I have used mice to create a series of multiply imputed datasets and then applied MatchThem to match on a number of covariates. I am trying to use the love.plot function from cobalt to create a love plot, but I want to omit one of the variables from the plot as my data set has lots of matching variables and the love plot is too busy.
In the example below I want to drop the variable "married" from the love plot. Is there a way to do this?
My code is:
data("lalonde_mis", package = "cobalt")
set.seed(100)
#Generate imputed data sets
m <- 10 #number of imputed data sets
imp.out <- mice::mice(lalonde_mis, m = m, print = FALSE)

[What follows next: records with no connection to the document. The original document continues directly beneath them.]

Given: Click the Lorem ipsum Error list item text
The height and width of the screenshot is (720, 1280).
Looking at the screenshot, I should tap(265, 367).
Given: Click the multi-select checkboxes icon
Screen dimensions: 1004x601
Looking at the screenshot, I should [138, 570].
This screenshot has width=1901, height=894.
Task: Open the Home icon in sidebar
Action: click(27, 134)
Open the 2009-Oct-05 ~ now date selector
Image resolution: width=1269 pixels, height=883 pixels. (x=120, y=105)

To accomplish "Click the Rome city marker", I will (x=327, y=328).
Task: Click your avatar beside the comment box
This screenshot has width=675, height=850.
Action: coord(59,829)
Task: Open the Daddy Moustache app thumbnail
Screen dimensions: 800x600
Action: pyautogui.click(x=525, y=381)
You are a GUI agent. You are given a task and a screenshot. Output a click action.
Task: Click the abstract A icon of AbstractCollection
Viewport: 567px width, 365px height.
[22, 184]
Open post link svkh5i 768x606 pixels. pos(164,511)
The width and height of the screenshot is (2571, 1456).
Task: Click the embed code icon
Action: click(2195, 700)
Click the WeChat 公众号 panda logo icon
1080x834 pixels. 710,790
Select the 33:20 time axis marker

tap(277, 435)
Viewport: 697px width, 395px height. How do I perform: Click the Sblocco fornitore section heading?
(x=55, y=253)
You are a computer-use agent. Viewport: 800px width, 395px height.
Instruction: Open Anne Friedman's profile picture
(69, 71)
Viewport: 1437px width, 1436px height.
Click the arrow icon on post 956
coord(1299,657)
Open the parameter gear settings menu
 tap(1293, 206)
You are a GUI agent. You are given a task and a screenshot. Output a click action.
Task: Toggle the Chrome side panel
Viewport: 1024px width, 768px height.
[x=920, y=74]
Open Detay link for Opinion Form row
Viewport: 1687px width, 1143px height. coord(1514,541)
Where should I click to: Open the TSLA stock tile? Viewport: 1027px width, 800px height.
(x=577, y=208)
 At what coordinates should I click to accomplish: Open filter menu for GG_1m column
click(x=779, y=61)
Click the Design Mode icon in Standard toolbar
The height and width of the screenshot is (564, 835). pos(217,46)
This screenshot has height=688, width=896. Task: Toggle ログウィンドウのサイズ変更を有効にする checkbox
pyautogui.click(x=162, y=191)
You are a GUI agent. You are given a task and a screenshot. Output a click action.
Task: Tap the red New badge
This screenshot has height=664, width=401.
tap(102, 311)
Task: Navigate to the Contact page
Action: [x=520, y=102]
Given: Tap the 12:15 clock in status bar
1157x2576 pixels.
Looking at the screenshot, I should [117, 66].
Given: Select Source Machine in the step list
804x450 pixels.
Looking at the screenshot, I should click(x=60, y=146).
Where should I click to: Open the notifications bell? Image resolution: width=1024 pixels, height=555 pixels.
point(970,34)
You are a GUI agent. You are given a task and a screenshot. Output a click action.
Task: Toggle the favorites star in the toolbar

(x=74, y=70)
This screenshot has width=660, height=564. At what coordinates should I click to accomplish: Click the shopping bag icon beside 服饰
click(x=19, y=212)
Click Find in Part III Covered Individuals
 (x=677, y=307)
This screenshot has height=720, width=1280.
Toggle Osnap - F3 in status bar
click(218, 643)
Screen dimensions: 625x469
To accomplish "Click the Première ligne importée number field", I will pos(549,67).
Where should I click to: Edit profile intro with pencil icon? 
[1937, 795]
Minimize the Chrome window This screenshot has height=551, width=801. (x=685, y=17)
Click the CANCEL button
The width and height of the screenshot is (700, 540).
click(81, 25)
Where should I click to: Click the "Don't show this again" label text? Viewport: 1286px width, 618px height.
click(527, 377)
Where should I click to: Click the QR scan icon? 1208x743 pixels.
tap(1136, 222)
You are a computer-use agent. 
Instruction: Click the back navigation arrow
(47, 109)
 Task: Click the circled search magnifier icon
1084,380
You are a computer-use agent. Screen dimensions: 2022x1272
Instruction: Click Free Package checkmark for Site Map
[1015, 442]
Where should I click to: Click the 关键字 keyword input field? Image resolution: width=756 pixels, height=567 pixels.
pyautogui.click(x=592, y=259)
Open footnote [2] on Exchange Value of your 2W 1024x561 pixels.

#Performing propensity score matching in each imputation
match.out <- MatchThem::matchthem(nodegree ~ age + race +
re74 + re75, datasets = imp.out,
exact = "married",
method = "nearest",
caliper = 0.2,
distance = "glm")
# Removing the married variable from match.out
match.out$object$data$married <- NULL
love.plot(match.out, threshold = .05, stats = "m",
abs = FALSE,
stars = "std",
which.imp = .none, agg.fun = "mean",
drop.distance = TRUE) `
To give a solution that doesn't require to to modify the ggplot
object:
Just use the formula interface to love.plot()
. That's what it was designed for.
love.plot(nodegree ~ age + race + re74 + re75,
data = imp.out,
weights = match.out,
threshold = .05, stats = "m",
abs = FALSE,
stars = "std",
which.imp = .none, agg.fun = "mean")
You can specify exactly the variables you want in the plot by supplying them to the formula.